On Tue, Aug 14 2018, Eric Wong wrote:

> Ævar Arnfjörð Bjarmason <ava...@gmail.com> wrote:
>> Add a --send-delay option with a corresponding sendemail.smtpSendDelay
>> configuration variable. When set to e.g. 2, this causes send-email to
>> sleep 2 seconds before sending the next E-Mail. We'll only sleep
>> between sends, not before the first send, or after the last.
>>
>> This option has two uses. Firstly, to be able to Ctrl+C a long send
>> with "all" if you have a change of heart. Secondly, as a hack in some
>> mail setups to, with a sufficiently high delay, force the receiving
>> client to sort the E-Mails correctly.
>>
>> Some popular E-Mail clients completely ignore the "Date" header, which
>> format-patch is careful to set such that the patches will be displayed
>> in order, and instead sort by the time the E-mail was received.
>>
>> Google's GMail is a good example of such a client. It ostensibly sorts
>> by some approximation of received time (although not by any "Received"
>> header). It's more usual than not to see patches showing out of order
>> in GMail. To take a few examples of orders seen on patches on the Git
>> mailing list:
>>
>>     1 -> 3 -> 4 -> 2 -> 8 -> 7 (completion by Nguyễn Thái Ngọc Duy)
>>     2 -> 0 -> 1 -> 3 (pack search by Derrick Stolee)
>>     3 -> 2 -> 1 (fast-import by Jameson Miller)
>>     2 -> 3 -> 1 -> 5 -> 4 -> 6 (diff-highlight by Jeff King)
>>
>> The reason to add the new "X-Mailer-Send-Delay" header is to make it
>> easy to tell what the imposed delay was, if any. This allows for
>> gathering some data on how the transfer of E-Mails with & without this
>> option behaves. This may not be workable without really long delays,
>> see [1] and [2].
>
> Aside from the new header, I think this is better implemented
> using the existing $relogin_delay and $batch_size=1.
>
> Disconnecting during the delay might be more sympathetic to
> existing mail servers (which aren't C10K-optimized).

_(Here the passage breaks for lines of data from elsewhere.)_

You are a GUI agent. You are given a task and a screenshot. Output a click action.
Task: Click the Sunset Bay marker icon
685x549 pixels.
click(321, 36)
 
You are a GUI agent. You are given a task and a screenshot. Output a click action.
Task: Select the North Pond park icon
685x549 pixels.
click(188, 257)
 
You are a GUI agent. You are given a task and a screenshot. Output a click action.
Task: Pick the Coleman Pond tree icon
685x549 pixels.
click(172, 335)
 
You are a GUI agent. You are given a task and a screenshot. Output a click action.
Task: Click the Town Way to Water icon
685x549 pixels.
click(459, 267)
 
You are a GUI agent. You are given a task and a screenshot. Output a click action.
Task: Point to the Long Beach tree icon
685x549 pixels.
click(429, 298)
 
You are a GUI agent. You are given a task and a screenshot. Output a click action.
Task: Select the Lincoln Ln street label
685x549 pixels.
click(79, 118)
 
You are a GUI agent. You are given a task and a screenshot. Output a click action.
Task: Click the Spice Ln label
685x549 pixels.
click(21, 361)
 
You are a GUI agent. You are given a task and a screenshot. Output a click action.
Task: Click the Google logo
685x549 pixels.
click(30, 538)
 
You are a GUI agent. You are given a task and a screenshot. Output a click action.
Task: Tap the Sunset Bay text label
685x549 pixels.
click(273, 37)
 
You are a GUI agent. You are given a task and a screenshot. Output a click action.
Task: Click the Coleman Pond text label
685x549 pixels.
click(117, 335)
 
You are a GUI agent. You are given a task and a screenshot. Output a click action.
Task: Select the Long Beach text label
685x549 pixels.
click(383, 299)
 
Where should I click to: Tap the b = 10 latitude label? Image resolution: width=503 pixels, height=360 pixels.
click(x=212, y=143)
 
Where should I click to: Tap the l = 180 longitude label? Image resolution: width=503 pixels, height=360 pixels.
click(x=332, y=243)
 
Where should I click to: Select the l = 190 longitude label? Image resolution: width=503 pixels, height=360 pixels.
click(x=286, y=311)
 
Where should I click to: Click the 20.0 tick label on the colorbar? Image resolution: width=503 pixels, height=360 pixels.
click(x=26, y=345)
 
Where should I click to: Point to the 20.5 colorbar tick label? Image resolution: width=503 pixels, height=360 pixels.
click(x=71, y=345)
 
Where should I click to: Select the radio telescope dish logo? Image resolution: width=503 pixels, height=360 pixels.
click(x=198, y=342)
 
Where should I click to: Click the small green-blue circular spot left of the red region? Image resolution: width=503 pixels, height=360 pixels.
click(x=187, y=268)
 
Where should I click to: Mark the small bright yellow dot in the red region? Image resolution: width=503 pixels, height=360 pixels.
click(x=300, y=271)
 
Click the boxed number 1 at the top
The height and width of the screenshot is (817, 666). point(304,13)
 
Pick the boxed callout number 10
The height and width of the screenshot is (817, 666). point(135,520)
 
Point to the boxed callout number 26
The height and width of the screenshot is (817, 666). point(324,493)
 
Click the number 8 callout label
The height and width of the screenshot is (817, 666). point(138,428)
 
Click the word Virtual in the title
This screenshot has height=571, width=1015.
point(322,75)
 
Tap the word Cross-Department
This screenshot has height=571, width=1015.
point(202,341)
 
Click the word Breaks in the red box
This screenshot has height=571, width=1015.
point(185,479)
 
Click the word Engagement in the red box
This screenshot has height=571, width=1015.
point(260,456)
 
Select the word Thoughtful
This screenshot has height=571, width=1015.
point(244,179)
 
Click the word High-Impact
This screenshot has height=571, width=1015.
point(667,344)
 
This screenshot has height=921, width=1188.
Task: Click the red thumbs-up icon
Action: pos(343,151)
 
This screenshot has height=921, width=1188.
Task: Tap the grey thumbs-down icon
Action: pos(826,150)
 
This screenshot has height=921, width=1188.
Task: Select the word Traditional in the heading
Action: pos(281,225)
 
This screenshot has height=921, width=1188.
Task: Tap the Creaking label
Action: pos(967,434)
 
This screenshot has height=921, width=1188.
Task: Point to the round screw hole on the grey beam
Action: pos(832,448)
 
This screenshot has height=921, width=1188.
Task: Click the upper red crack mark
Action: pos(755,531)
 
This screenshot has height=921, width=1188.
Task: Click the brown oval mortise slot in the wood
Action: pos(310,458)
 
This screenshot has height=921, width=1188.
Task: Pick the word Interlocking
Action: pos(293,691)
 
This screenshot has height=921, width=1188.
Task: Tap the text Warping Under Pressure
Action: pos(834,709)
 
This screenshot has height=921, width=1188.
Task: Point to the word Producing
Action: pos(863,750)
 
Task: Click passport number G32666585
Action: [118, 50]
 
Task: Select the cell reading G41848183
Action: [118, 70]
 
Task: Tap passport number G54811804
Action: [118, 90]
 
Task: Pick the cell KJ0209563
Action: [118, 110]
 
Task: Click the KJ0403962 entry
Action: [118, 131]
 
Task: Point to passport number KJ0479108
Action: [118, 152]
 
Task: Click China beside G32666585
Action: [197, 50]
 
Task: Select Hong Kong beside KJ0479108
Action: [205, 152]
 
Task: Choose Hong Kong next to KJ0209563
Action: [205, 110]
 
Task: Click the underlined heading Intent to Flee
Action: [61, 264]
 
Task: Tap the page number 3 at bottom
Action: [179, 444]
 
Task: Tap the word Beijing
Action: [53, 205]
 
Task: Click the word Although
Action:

Yeah that's a good point, maybe we're being wasteful on remote resources
here.

> If the client sleeps, the server may disconnect the client anyways to
> save resources.

Seems like something we'd need to deal with anyway, do we?

>> @@ -1741,6 +1747,10 @@ sub process_file {
>>              $message, $xfer_encoding, $target_xfer_encoding);
>>      push @xh, "Content-Transfer-Encoding: $xfer_encoding";
>>      unshift @xh, 'MIME-Version: 1.0' unless $has_mime_version;
>> +    if ($send_delay && $i > 0) {
>> +            push @xh, "X-Mailer-Send-Delay: $send_delay";
>> +            sleep $send_delay;
>> +    }
>
> We can add this header for relogin_delay + batch_size
>
> But maybe --send-delay can be a shortcut for
> --relogin-delay and --batch-size=1

I need to enter a password when sending a batch with my SMTP server now,
once. With relogin I'd need to enter this N times unless I use whatever
auth save facility there is in git-send-email (which I don't use now).

I don't think it makes sense to conflate these two modes.